Most shops are small. Small shops as a rule (there are exceptions!) do not dedicate resources to security, and that represents risks to big shops that depend on those small shops. Big shops don’t like risk, so we have compliance baselines. Big shops usually have lots of dedicated security people who might even think compliance is stupid, but at the end of the day big shops are why compliance exists because small shops are a lot more comfortable accepting risk. Compliance means those shops have to use some kind of ongoing vulnerability assessment process and tool. It’s certainly annoying to deal with false findings that aren’t relevant to one’s situation, but I’d argue that everyone in the industry benefits from compliance driven vulnerability scanning. Anyone must be this tall to accept credit cards or sell to the Feds.

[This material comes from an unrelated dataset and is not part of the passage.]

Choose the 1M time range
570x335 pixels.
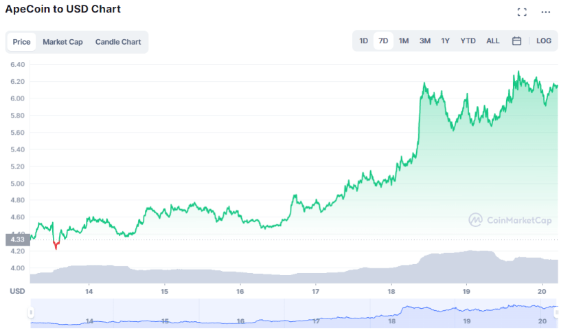click(x=404, y=41)
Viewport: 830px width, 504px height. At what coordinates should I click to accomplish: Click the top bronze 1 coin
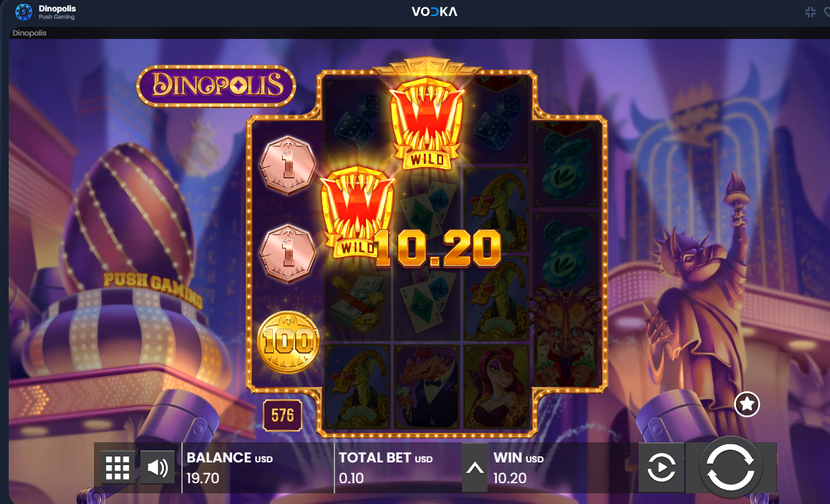[287, 165]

Those standards still leave room for nuance and interpretation, so the forces of “let’s not risk disruption” can prevail a lot of the time. So there’s a backlog of findings, mixing actual problems with inaccuracies. Note that identifying the inaccuracies usually requires contextual knowledge: it’s not that you’re running a patched and safe version of Postgres, because you’re not, you’re pinned on a version that’s got a dozens of CVEs. Rather it’s that you mitigated the issue elsewhere (ephemeral instance bound to localhost behind a stack of firewalls and holding a lucky shamrock). In other words, automating awareness of finding accuracy is closely related to that other nasty problem, automating awareness of your service relationship graph.

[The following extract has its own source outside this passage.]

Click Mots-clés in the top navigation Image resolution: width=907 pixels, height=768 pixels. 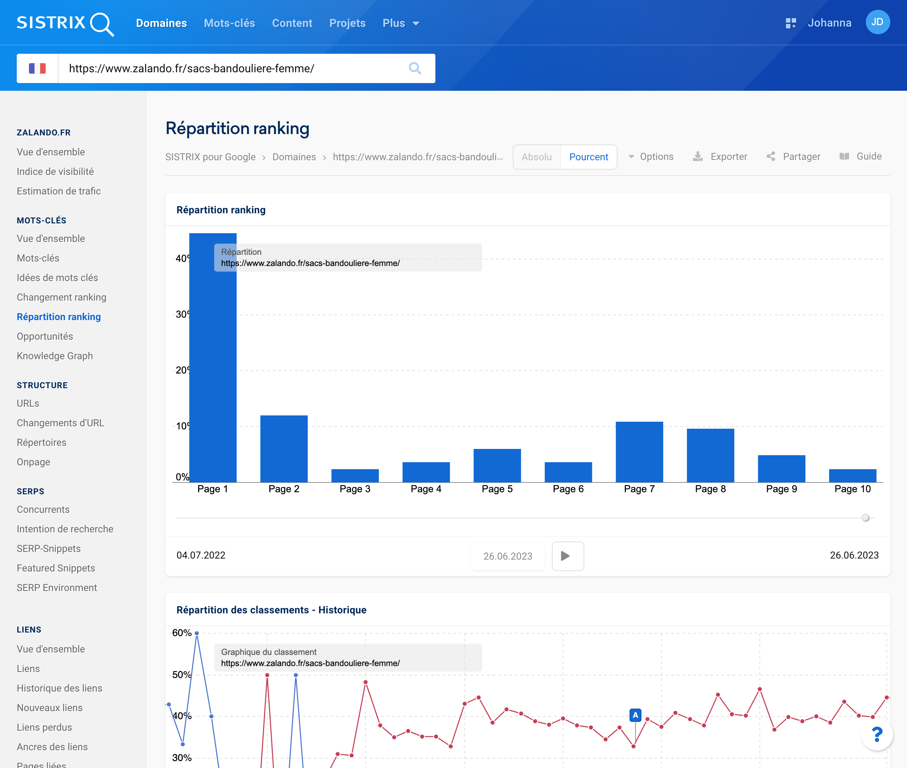(x=229, y=23)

Anyway, now you have lots of findings, some of which are invalid, and you have to, or get to, make some choices about what to do about the oncoming SLAs attached to them. There are two obvious fail points at the ends of the activity bell curve:
Do nothing! Probably safe, just fix the worst things when some auditor says you have to. If you implement a Change Approval Board (CAB) or Change Review Committee (CRC) so everyone has an opportunity to stop the patch train, you might not ever have to roll out patches again.
“Fix everything now!” Your time in this organization will be a brief blaze of glory, like a moth in a bug zapper, but you’ll fix a lot of stuff. Unfortunately you’ll also break a few things, so that’s that.
Okay, so those are bad. More realistically, one evaluates findings, corrects some of them, and marks the others as invalid or deferred (accepted risk). Pick some stuff to fix in maintenance windows with some theoretical rollback options to appease the CAB/CRC people. Nice and safe, but how to pick? I Ching? CVSS? Vulnerability scanner vendor’s recommendation? Monte Carlo simulations of attack probability versus damage estimate? How about an LLM? They all sound like fun, but none of them will stand up perfectly to either scrutiny (“is that really a vulnerability in our environment, or was it mitigated by environmental context”) or prioritization (“That’s nice, but we’re not willing to risk self-inflicted downtime and our team’s mission outranks your SLA, kthnxbai”).
The key to understanding this approach is that there are three pressures aligned against each other: the risk of inducing downtime, the risk of failing a compliance audit, and the risk of being breached. Each of these pressures is more important to a different stakeholder, and their opinions of importance change over time. To successfully manage the job of correcting vulnerabilities, these pressures need to be recognized and balanced. Prioritization means deciding what you won’t do, otherwise it’s just making a list. Doing it successfully means answering why some stakeholders aren’t getting exactly what they want when they want it.